Portrait of Shun'oku Myôha, Nanbokuchô period (1336–92), ca. 1383
Hanging scroll: ink, color, and gold on silk; 45 x 20 1/2 in. (114.3 x 52.1 cm )
Inscribed at top by Shun'oku Myôha
Gift of Sylvan Barnet and William Burto, 2007 (2007.329)
This formal portrait depicts Shun'oku Myôha (1311–1388), nephew and disciple of the preeminent master Musô Soseki (1275–1351) and a prominent figure in the history of Japanese Zen Buddhism. The severely damaged and faded inscription, composed and inscribed by Shun'oku himself, starts with an enigmatic Zen poem and ends with a statement that the portrait was made for a ritual at the subtemple Muryôjuin. Muryôjuin has recently been identified as a subtemple of Kenninji Temple in Kyoto that was built by Musô Soseki for his master, Kôhô Kennichi (1241–1316).
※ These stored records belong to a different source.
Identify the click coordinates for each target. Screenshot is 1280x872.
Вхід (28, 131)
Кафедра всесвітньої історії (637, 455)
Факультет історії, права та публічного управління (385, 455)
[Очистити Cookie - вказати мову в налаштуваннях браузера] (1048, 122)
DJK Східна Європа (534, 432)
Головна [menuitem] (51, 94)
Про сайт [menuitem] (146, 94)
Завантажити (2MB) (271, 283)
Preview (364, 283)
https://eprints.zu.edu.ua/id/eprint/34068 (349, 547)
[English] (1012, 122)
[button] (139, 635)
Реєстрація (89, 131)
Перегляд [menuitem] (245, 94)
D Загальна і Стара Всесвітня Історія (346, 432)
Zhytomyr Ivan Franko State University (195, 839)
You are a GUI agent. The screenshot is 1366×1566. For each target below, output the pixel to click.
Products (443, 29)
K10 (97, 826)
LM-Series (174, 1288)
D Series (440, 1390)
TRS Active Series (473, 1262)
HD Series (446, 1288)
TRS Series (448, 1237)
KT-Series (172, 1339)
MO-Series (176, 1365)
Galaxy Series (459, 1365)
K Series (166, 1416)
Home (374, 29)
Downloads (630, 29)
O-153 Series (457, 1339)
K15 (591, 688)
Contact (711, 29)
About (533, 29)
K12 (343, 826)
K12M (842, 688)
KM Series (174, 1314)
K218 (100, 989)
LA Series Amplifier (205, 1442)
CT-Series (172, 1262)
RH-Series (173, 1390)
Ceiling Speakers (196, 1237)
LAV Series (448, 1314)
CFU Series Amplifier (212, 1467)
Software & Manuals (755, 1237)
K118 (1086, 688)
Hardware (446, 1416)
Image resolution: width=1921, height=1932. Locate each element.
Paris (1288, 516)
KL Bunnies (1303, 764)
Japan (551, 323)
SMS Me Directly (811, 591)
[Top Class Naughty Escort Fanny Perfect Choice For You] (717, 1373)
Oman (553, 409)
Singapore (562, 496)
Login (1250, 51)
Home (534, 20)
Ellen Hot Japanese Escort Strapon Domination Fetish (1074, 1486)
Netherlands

The portrait of Shun'oku, who is seated in a Chinese-style chair, belongs to a genre of painting called chinsô. In China, chinsô were originally intended for funerals and memorial services, but in Japan the term came to signify paintings and sculptures made to preserve the likenesses of Zen masters. In Japan, chinsô were used not only for ritual commemorative ceremonies but also most likely to certify the transmission of Dharma (Buddhist Law) from masters to their disciples. When Buddhist monks used chinsô to transmit a particular Zen lineage, their purpose was to maintain and increase their political power in the Zen community.